Figure 21.3 NCA 2014
 Sea levels off the Northwest coast have risen eight inches since 1880, and are projected to rise an additional one to four feet by the year 2100. This increases erosion and potential flooding of coastal areas and beaches, and will also result in salty ocean water infiltrating fresh groundwater supplies.

Waters off the Northwest coast are among the most acidified in the world.  Ocean acidification has already hit oyster farmers hard, and threatens the survival countless other marine species. Increasing water temperatures have also altered the ranges, types, and abundance of marine species in coastal waters.

Key Message #3: Impacts on Forests

Warming temperatures threaten our forests with increased wildfires and outbreaks of tree diseases and harmful insects. Widespread tree die-offs are already documented and expected to increase.

Figure 21.7 NCA 2014
This section really hit me in the gut. If you have followed this blog for any length of time, you already know how precious our Pacific Northwest forests are to me.  Sadly, water deficits driven by climate change are anticipated to cause the annual area burned by wildfires to quadruple (to 2 million acres) versus the 1916-2007 period. 

Outbreaks of harmful insects such as the mountain pine beetle will also rise right along with the temperatures. These pesky insects have the capability to wipe out entire stands of pine trees.  The report does offer this consolation though... eventually, temperatures will warm up to the point where they "exceed the beetle's optimal limits," at which point the beetles should no longer threaten the forests. See... good news... it's going to feel like a furnace around here, and the trees will probably burn down anyway, but at least we'll reach a point where the beetles aren't a concern!

The Northwest climate is expected to reach such unfavorable conditions by late century that an estimated 21-38 current NW plant species will no longer be able to find habitat here. Subalpine forests and alpine ecosystems are projected to undergo complete conversion to other vegetation types by the 2080's.  The "evergreen" part of Washington is sure going to look different in the coming decades...

Key Message #4: Adapting Agriculture

Agricultural productivity in the Northwest will be threatened by soil erosion and water supply uncertainty.

We all love our Washington apples and wine, Idaho potatoes, and whatever produce Oregon is known for, but these, among hundreds of other crops, will be threatened by the changes in water supply brought on by climate change.  According to the report, the risk of water-short years for agriculture is expected to increase to 32% by 2020 and 77% by 2080.  Needless to say, this will have a tremendous impact on the region's economy and livelihood of the farmers.

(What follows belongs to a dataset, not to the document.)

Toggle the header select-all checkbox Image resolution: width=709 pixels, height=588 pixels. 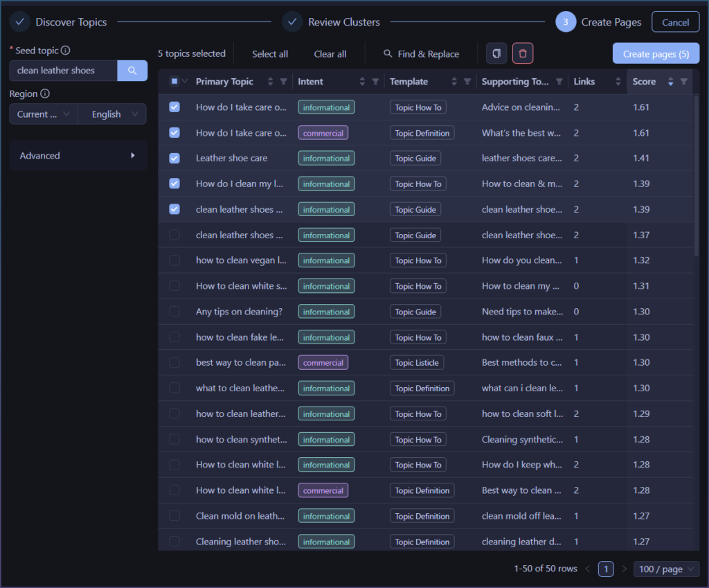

The report does note that warmer temperatures, longer growing seasons, and increased atmospheric CO2 may produce an increase in crop yields, for a time.  However, these same conditions are also ripe for outbreaks of plant diseases, pests and insects, which could wipe out any possibility of greater crop yields.

Snoqualmie Valley - Lainey Piland photo

The NCA also includes sections on response strategies to deal with climate change.  The two main strategies are mitigation (taking steps to reduce or eliminate the carbon dioxide emissions that are causing climate change in the first place), and adaptation (planning for, and adapting to, climate change consequences that are already happening and/or are unavoidable).  I won't go into detail here on the response strategies, but they can be reviewed by clicking the link above.

So there we have it.  The National Climate Assessment 2014.  Really, the overall message isn't a new one, but the way in which it is presented appears to be effective. There is still much work to be done by our government--which is known for dragging its feet on the issue of climate change-- but at least, I am thankful that the current administration is making a statement and putting this information out there and making it available to everyone.